O PROPÓSITO

26 de fevereiro de 2014

por
Diretor de Criação na Seven Comunicação Total

Acabei de ler a biografia Steve Jobs por Walter Isaacson (Cia das Letras)Lógico que ler a história do jovem hippie que revolucionou o mundo com o Macintosh em 1984 (e assim o fez tantas outras vezes depois) seria inspirador. Mas, acima de tudo, a história conforta. Explico:

Jobs era um cara ambicioso. Mas a sua ambição era, acima de tudo, por fazer bem feito. Em seu retorno à Apple, em 1997, cortou diversos produtos do portfólio da empresa com o objetivo de concentrar todos os esforços em poucos e incríveis aparelhos. Para ele, o que mais importava era a qualidade. Como consequência indireta, a Apple se tornou a marca mais valiosa do mundo.

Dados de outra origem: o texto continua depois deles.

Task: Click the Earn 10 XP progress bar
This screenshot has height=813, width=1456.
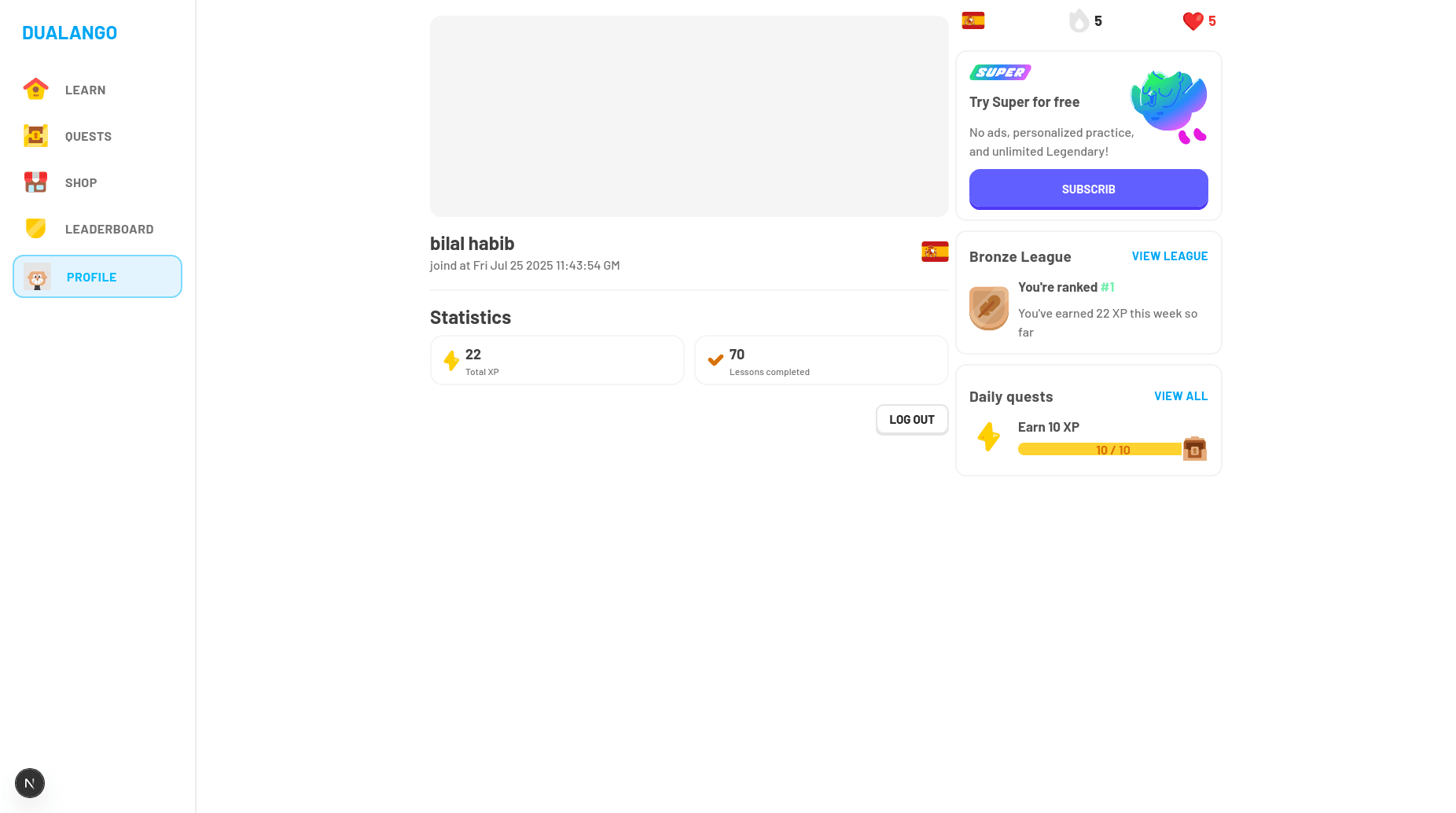Action: [1100, 450]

Isso se chama propósito. Por exemplo: se tenho uma marca de roupas, posso querer vender o maior número possível de peças, ao menor preço que conseguir produzi-las. Ou posso querer fazer uma roupa de qualidade, que dure muito mais e, por consequência, agrida menos o meio ambiente e economize o dinheiro e o tempo do meu cliente. Posso ter um restaurante com o propósito de vender muito, mesmo sem abrir mão da qualidade. Porém, também posso ter como objetivo, acima de tudo, fazer com que as pessoas se alimentem melhor e, com isso, ter entre meus fornecedores uma cooperativa de produtores orgânicos.

Eu, particularmente, sinto-me atraído pelas segundas opções acima citadas. Gosto disso porque esse é o meu propósito. Como profissional, não quero somente ganhar meu salário. Quero fazer bem feito e ser pago também com a alegria de ter ido além ou de ter a liberdade de buscar o melhor.

Como um observador que consome e como um profissional que estuda e trabalha com e para as marcas, vejo um novo, porém crescente, mercado para empresas que tenham essa visão de mundo mais responsável, em que produzir menos e com mais qualidade não é uma burrice econômica. É sim um moderno e promissor posicionamento de marca.